Na kolejnym wiecu poseł Nitras wybrał sobie jako obiekt szczególnego zainteresowania starszego pana z jak się wydaje dwójką wnucząt i wręcz ścigał go przez kilkaset metrów jednocześnie filmując, tylko dlatego, że skrytykował to co mówił na wiecu Rafał Trzaskowski.
Wczoraj na terenie oczyszczalni Czajka, gdzie Rafał Trzaskowski miał konferencję prasową, Poseł Nitras fizycznie zaatakował posła Kaletę, nie pozwalając mu wejść po schodach i dojść do miejsca, gdzie to spotkanie z dziennikarzami się odbywało.
4. Z kolei Agnieszka Pomaska, próbowała wyrwać kabel zasilający prądem głośnik, którego używali protestujący na wiecu wyborczym Rafała Trzaskowskiego, doszło do przepychanek, a posłanka zaczęła udawać pokrzywdzoną tym incydentem.
Zresztą ta dwójka posłów towarzyszy Rafałowi Trzaskowskiemu we wszystkich otwartych spotkaniach wyborczych, przemieszczają się busem z kandydatem Platformy na prezydenta.
Krążą po obrzeżach wieców ich kandydata i wyszukują protestujących, żeby ich prowokować, a następnie filmować i straszyć procesami w sądach i wysokimi karami finansowymi.

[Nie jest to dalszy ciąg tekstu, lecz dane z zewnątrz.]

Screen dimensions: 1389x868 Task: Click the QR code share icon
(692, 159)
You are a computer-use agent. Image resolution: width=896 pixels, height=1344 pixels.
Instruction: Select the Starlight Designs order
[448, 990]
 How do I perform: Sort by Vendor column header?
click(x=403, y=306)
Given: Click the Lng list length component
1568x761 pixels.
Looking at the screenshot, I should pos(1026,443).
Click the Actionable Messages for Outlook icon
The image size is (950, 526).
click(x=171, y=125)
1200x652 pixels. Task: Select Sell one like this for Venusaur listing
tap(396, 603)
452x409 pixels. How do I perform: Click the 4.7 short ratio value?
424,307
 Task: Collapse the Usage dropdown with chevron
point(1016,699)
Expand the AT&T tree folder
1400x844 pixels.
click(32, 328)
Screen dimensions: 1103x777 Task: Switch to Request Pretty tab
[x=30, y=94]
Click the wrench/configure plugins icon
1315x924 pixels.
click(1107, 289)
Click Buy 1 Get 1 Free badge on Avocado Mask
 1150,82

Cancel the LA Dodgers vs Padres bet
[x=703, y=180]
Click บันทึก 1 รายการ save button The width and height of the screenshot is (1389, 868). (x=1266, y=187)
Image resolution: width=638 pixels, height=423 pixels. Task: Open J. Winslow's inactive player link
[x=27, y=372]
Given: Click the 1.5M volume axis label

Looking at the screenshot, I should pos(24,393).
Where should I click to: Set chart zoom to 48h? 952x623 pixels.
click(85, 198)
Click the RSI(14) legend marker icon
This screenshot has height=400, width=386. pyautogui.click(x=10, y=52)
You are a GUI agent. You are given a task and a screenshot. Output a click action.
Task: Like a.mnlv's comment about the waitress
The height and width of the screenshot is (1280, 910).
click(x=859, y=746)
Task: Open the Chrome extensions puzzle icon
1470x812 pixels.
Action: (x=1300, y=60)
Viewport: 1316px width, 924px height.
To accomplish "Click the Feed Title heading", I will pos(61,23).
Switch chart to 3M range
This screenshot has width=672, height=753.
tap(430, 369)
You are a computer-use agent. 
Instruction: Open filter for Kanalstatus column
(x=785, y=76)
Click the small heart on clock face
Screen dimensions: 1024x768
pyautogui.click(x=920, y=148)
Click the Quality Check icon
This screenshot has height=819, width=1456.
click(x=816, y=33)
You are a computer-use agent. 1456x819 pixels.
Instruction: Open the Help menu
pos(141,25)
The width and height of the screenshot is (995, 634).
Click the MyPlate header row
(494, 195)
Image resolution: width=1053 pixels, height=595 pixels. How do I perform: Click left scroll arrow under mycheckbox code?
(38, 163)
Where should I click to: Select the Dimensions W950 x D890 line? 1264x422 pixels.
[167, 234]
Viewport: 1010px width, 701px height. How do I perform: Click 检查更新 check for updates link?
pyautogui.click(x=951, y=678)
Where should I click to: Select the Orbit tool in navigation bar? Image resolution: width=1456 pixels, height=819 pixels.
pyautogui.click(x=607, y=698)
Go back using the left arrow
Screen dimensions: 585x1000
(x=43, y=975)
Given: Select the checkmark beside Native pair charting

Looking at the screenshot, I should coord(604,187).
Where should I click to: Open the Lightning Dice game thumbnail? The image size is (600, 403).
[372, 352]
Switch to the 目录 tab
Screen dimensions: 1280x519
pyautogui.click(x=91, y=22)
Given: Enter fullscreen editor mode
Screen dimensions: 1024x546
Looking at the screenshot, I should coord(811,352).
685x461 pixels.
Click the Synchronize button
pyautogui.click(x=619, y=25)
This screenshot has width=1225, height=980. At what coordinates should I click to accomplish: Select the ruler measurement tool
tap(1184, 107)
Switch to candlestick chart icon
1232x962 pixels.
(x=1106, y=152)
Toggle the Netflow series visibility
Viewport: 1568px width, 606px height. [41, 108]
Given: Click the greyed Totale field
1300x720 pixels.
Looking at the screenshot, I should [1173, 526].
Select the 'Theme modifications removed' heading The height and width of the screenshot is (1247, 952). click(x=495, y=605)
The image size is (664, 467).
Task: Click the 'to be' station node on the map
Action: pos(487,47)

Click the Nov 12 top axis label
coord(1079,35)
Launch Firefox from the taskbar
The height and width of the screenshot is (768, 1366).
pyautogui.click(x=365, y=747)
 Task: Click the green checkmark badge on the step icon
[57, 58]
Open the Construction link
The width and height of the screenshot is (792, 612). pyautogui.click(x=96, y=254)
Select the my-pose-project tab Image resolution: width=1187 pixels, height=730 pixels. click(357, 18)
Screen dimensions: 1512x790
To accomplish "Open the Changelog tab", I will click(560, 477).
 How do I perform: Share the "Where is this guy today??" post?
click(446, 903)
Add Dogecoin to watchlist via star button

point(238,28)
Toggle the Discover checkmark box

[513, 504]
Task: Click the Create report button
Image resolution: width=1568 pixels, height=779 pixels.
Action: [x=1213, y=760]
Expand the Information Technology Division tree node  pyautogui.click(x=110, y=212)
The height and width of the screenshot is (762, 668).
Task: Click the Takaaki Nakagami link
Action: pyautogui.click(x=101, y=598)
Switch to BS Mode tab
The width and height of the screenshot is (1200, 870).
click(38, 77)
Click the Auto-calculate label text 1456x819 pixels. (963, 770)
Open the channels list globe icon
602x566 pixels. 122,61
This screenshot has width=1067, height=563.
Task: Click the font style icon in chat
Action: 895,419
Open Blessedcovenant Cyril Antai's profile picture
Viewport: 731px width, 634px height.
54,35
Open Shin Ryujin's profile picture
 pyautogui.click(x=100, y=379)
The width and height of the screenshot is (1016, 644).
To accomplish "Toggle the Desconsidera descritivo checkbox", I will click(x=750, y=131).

5. To zadziwiająca sprzeczność widoczna wręcz na pierwszy rzut oka, Rafał Trzaskowski na wiecu mówi o polityce uśmiechów i gestach życzliwości wobec wszystkich Polaków, a na zapleczu jego ludzie, prominentni politycy Platformy, agresywnie i bez żadnych skrupułów, atakują tych, którzy ośmielają się być niezadowoleni z tego o czy mówi kandydat na prezydenta z ramienia tej partii.
To także wyjątkowo obrzydliwa zagrywka PR-owców Platformy ale dzięki mediom publicznym można było ją obnażyć i pokazać Polakom jak wyglądałaby Polska, gdyby wybory prezydenckie wygrałby kandydat tej partii.